TRY IT
Go to the line in the entries below that holds "Given: Click the Step 5 circle indicator" and repeat exactly from there through the line that holds "Image resolution: width=1288", inclusive.

RECORDS FOR THIS TASK
****
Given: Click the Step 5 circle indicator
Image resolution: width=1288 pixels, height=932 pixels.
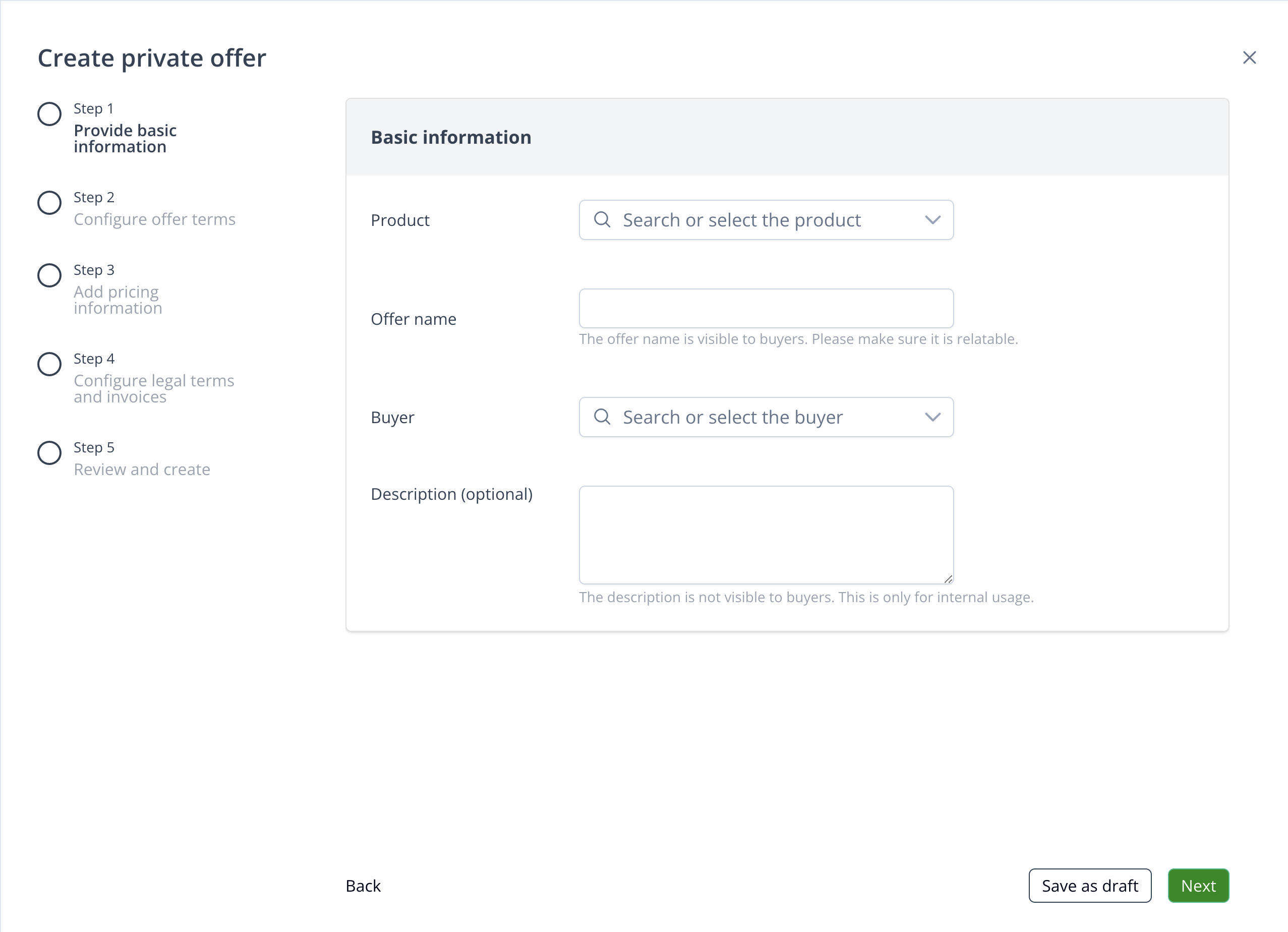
****
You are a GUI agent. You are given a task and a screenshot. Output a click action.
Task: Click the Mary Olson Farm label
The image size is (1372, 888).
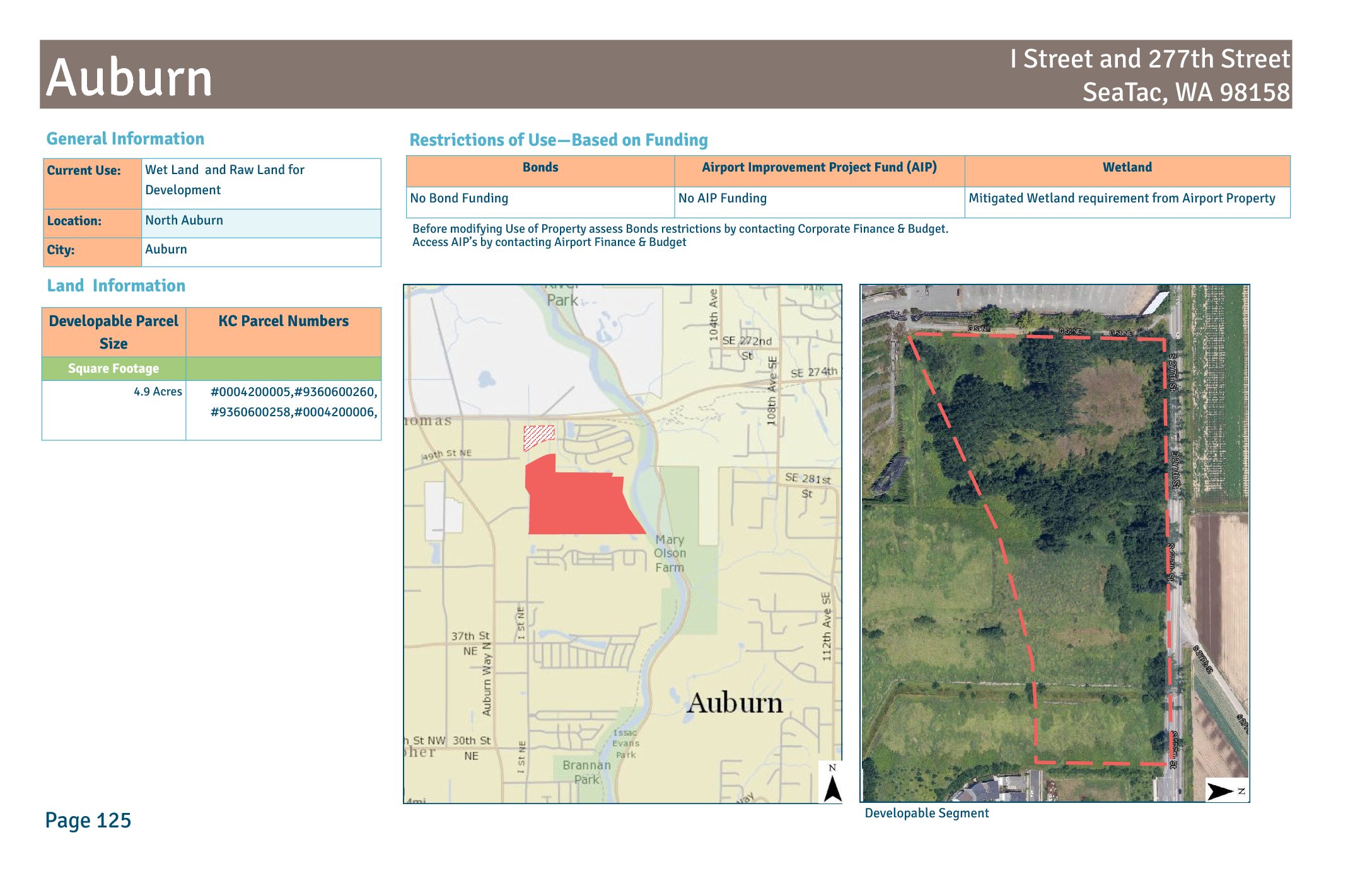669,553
****
SOLUTION FOR THIS EXERCISE
Given: Click the Step 5 circle indicator
Image resolution: width=1288 pixels, height=932 pixels.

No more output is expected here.